Posted by xRainx , 11 June 2013 · 195 views


Thank you for reading this. This is a difficult for me to write because Iím having to re-live two of the worst moments of my life: losing my virginity to rape by MP. and the judicial hearing that followed. But I thank you for giving me the opportunity to continue to voice the truth.

On December 4th, 2009, MP made the decision to rape me when I was unconscious. I clearly could not have given him, nor would I have given him, consent. He saw an opportunity and made the selfish decision to violate me. I apologize in advance for the length of this letter, but I feel that a full explanation of the ramifications of this act of sexual violence against me is the only way to tell my side of the story. I am still not the same, and I never will be, Iím afraid.

This is the whole story:

In December 2009, I went to the bar with my housemates and some classmates. After a long day of classes and a midterm, we wanted to celebrate leaving for the holidays.

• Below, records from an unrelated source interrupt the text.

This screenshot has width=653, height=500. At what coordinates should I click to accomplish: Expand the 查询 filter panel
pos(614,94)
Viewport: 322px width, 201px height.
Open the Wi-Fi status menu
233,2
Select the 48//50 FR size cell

I don't remember leaving the bar. I remember I woke up in my classmate N's bed and my underwear felt wet. I remember we were going to be late for class if we didnít hurry, so I went home to shower quickly. To be frank, my genitals didnít feel ďrightĒ, but I remember trying not to think too hard about it since I woke up in a girlís bed.

N came to pick me up for class and when I got in the car she said, "Someone had fun last night." When I asked her what she meant she said, "Well you got with that guy, right?" Without thinking I said, "I couldn't have. I don't do that. I'm a virgin."

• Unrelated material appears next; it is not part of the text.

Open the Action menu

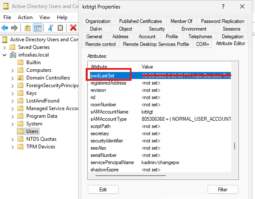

She could tell from the face I made that something was wrong. When I asked her who the guy was, she said it was my housemate. Her description of him didnít sound like any of my housemates. She hadnít gotten his name, but told me that he and my housemate B gave us a ride to her house. According to N, we had gotten separated from the group and started walking home because she was too drunk to drive--I could barely walk without her holding me up.

N said they pulled up to us and offered us a ride because the walk was 15 minutes whereas the drive was 3. The plan was that I would return to my house with my housemate B. I didnít make it home, though. N told me she found a used condom on the floor near the couch, and since she had seen MP and me go into the living room, she assumed it had been used in a sex act between MP and myself. She was right, but unfortunately it was used in a non-consensual sex act.

I don't know why, but we still went to class. I couldn't focus, so I finally sent B a text message that said ďWHO WAS THAT GUY?Ē His response, "Call me after class." It took everything in me to not break down in my seat. I wanted to run out, but I didnít for fear of having to explain myself.

After class, N said she didn't really see much, but told me that the man led me to her living room and we were gone for a while. She said she didn't think much of it for two reasons: 1. She and I didn't know each other well, and 2. She assumed he, like B, was one of my many housemates.

She repeatedly tried to reassure me that maybe he hadnít had sex with me, that maybe he just claimed to have had sex with me to look good in front of B. N's housemate, BR (who I'd known for a few months at that point) saw us in the school hallway. She was with us that night, so we told her what happened.

I was on the edge of being just plain hysterical. I couldn't get my mind to believe that he was "with" me. It didn't make sense. I didn't know this guy. I didn't even meet this guy. How could it be possible that he used me in this way?

We called B. He told me the manís name was MP, that he didn't know him well, but they had law classes together. I told him to ask MP if he had had sex with me.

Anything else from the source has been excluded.